If the categorical variables are unordered, you might want to use the **seriation** package to simultaneously reorder the rows and columns in order to more clearly reveal interesting patterns. For larger plots, you might want to try the **d3heatmap** or **heatmaply** packages, which create interactive plots.

## Two Continuous Variables

### Scatterplot using `geom_point`

```
ggplot(data = diamonds) +
geom_point(mapping = aes(x = carat, y = price))
```

### Large dataset problems and solutions

Scatterplots become less useful as the size of your dataset grows, because points begin to overplot, and pile up into areas of uniform black (as in the preceding scatterplot).

#### Using **alpha** aesthethics in `geom_point`

```
ggplot(data = diamonds) +
geom_point(
mapping = aes(x = carat, y = price),
alpha = 1 / 100
)
```

#### Using Bins

`geom_bin2d()`

and `geom_hex()`

divide the coordinate plane into 2D bins and then use a fill color to display how many points fall into each bin. `geom_bin2d()`

creates rectangular bins. `geom_hex()`

creates hexagonal bins.

##### Using bin with `geom_bin2d()`

```
ggplot(data = smaller) +
geom_bin2d(mapping = aes(x = carat, y = price))
```

##### Using bin with `geom_hex()`

```
# install.packages("hexbin") # this is needed for geom_hex()
library (hexbin)
ggplot(data = smaller) +
geom_hex(mapping = aes(x = carat, y = price))
```

##### Bin by breaking continuous into categorical variable

###### Using `cutwidth`

to bin

Use `cutwidth(x, width)`

to break `x`

into bins of width `width`

. Then use visualization technique of a continuous and categorical variable combination.

```
ggplot(data = smaller, mapping = aes(x = carat, y = price)) +
geom_boxplot(mapping = aes(group = cut_width(carat, 0.1)),varwidth = TRUE)
```

The problem of using `cutwidth`

appears when the data is not uniformly distributed. Setting `varwidth = TRUE`

ensures that the size of boxplot reflects the amount of points in a particular bin.

###### Using `cutnumber`

to bin

`cut_number(x, n)`

makes `n`

groups with (approximately) equal numbers of observations. This displays a same amount of points in each bin.

```
ggplot(data = smaller, mapping = aes(x = carat, y = price)) +
geom_boxplot(mapping = aes(group = cut_number(carat, 20)))
```

# Patterns and Models

Patterns can reveal covariation while models are tools for extracting patterns out of data.
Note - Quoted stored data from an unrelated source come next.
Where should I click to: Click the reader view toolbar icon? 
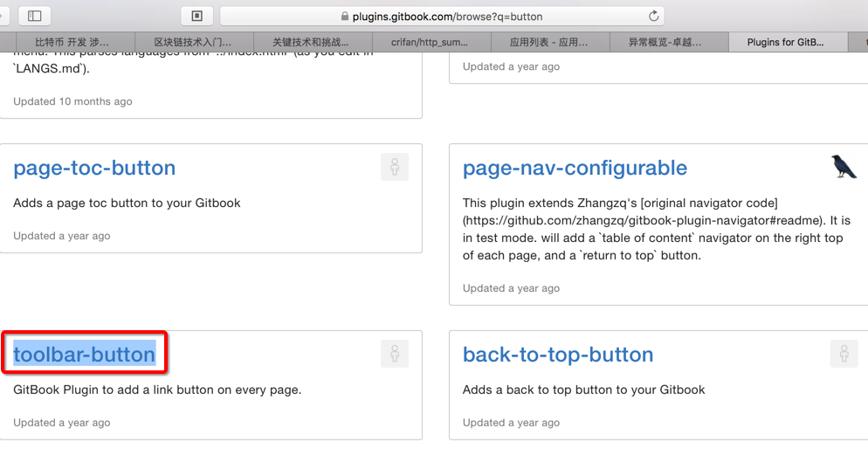(197, 16)
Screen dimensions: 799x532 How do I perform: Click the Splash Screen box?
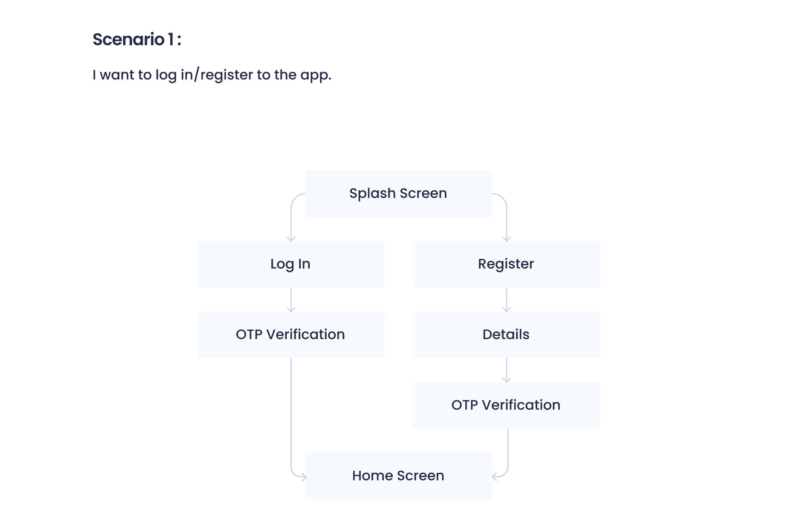click(x=399, y=194)
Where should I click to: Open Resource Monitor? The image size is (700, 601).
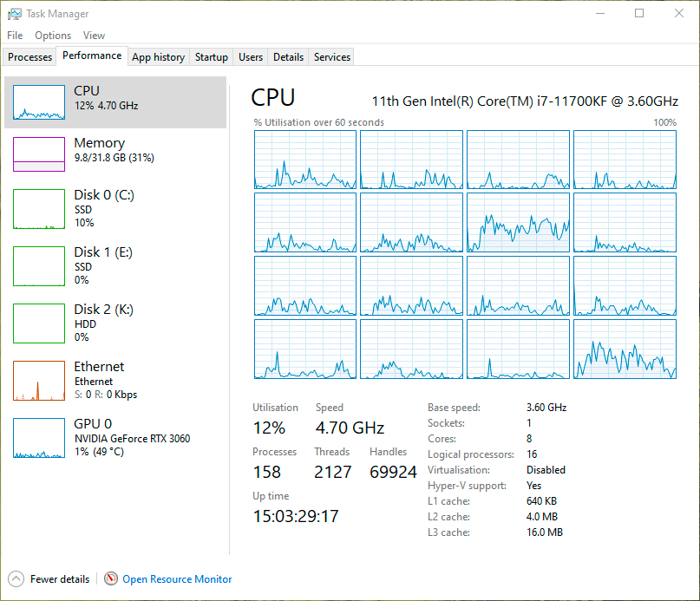(x=177, y=578)
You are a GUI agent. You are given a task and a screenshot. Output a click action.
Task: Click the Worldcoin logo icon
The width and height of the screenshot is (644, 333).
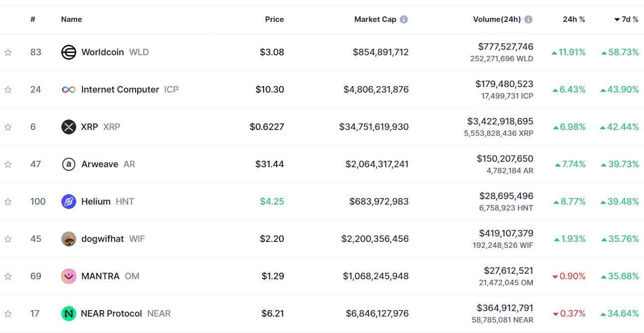[68, 52]
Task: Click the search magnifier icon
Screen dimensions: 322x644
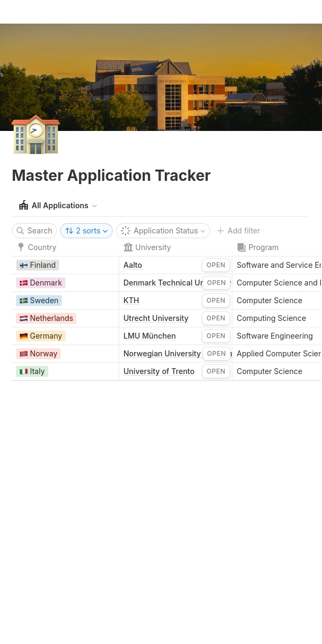Action: click(x=20, y=231)
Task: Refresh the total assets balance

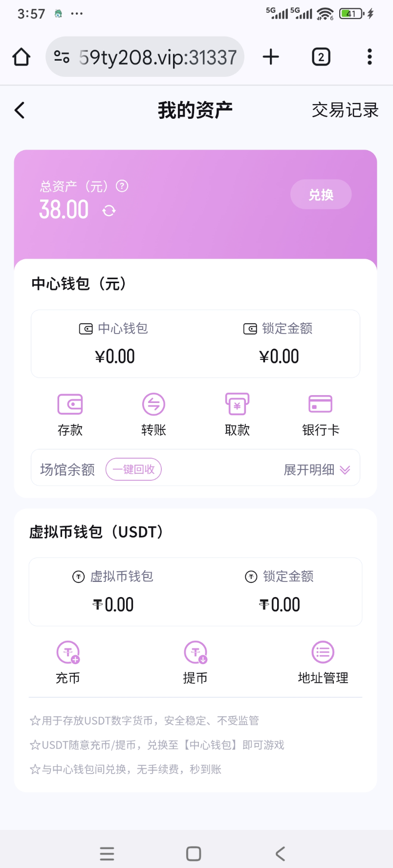Action: click(x=109, y=211)
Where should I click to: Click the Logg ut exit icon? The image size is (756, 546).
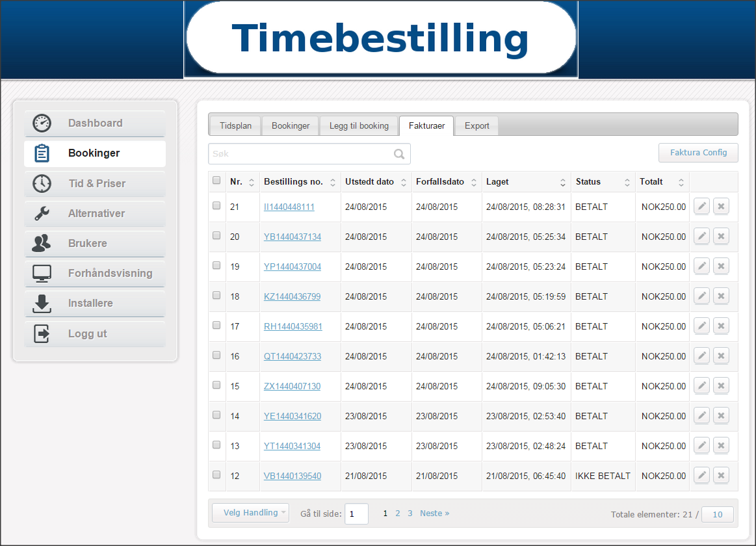(42, 333)
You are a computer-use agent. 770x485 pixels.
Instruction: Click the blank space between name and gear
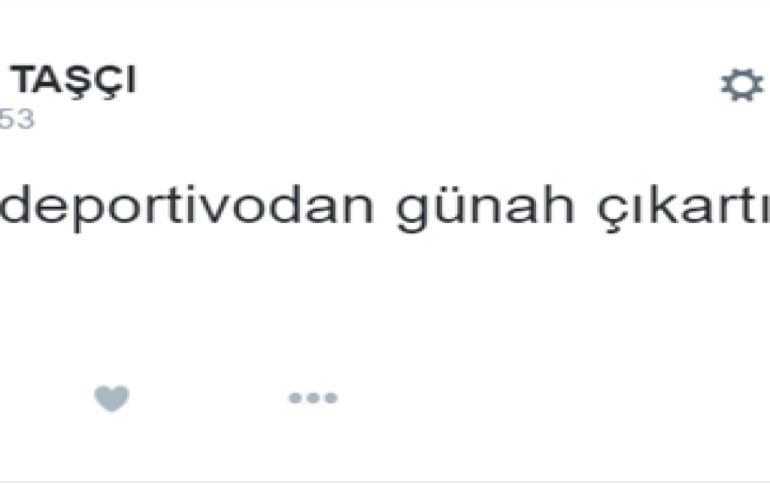click(427, 83)
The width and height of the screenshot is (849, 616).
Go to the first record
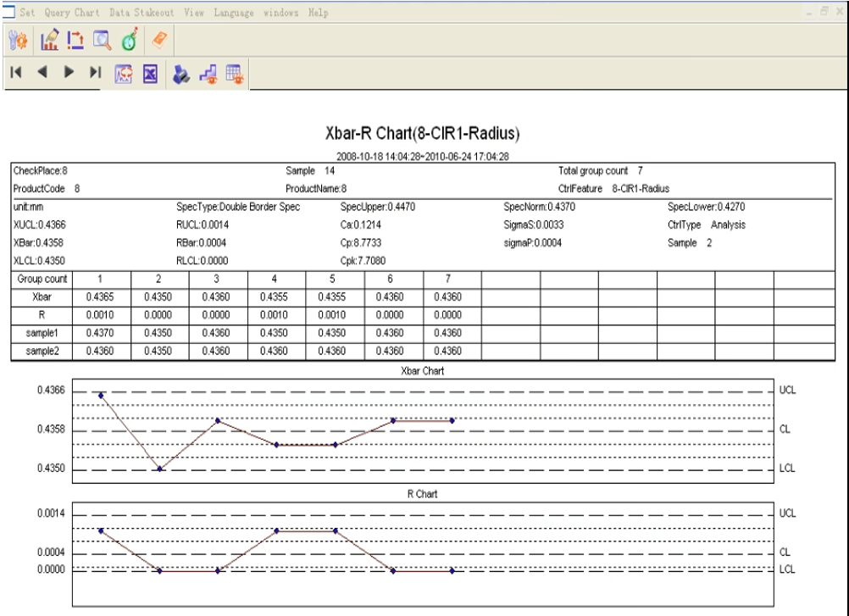click(x=15, y=74)
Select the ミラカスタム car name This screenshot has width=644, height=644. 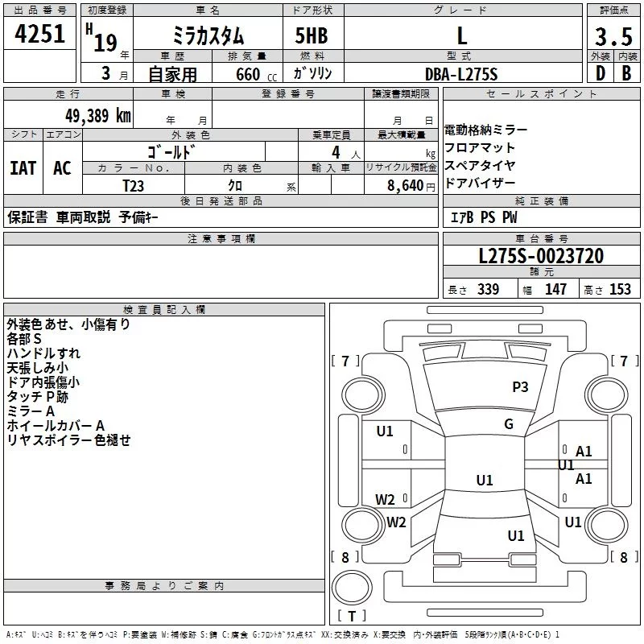208,35
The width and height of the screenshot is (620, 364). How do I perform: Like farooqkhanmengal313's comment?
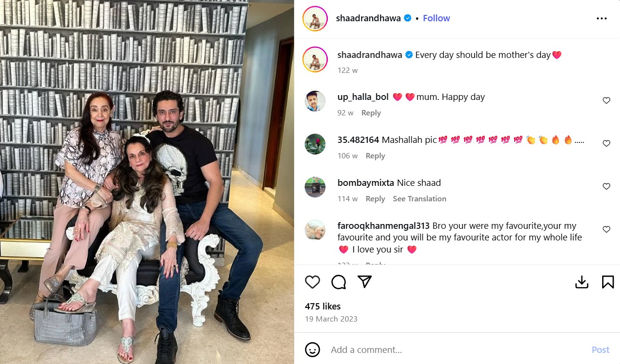606,229
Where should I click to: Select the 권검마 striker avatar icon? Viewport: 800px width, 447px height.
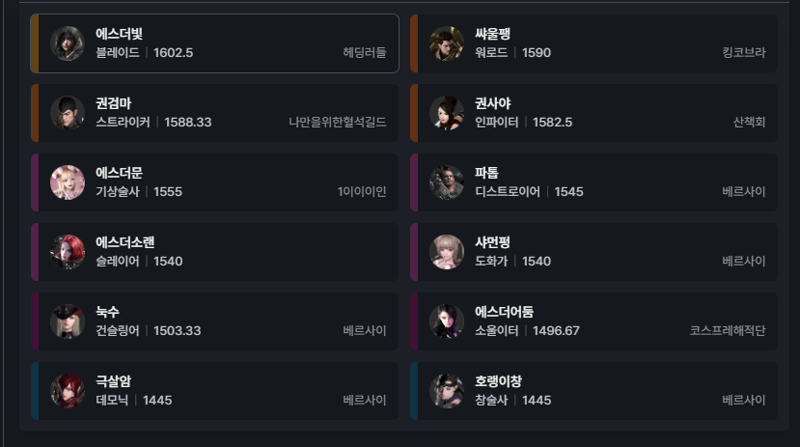click(x=67, y=113)

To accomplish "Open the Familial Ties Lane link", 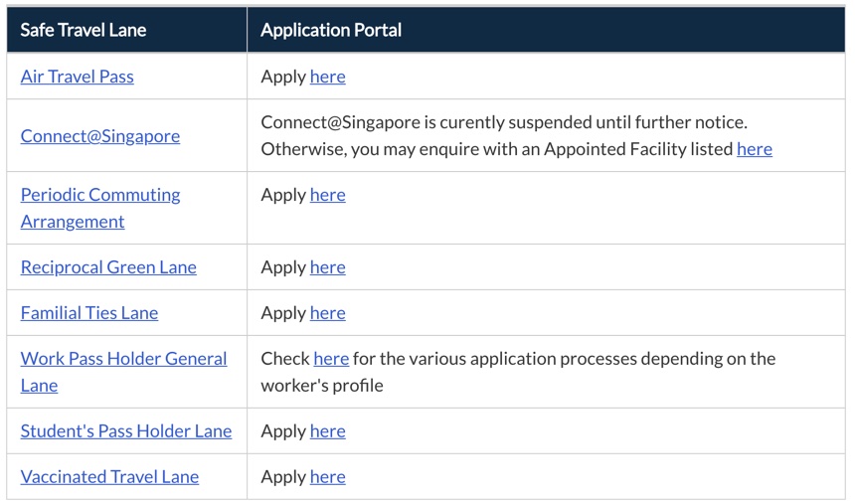I will [x=89, y=313].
If you spot a pattern in your data, ask yourself:

- Could this pattern be due to coincidence (i.e., random chance)?
- How can you describe the relationship implied by the pattern?
- How strong is the relationship implied by the pattern?
- What other variables might affect the relationship?
- Does the relationship change if you look at individual subgroups of the data?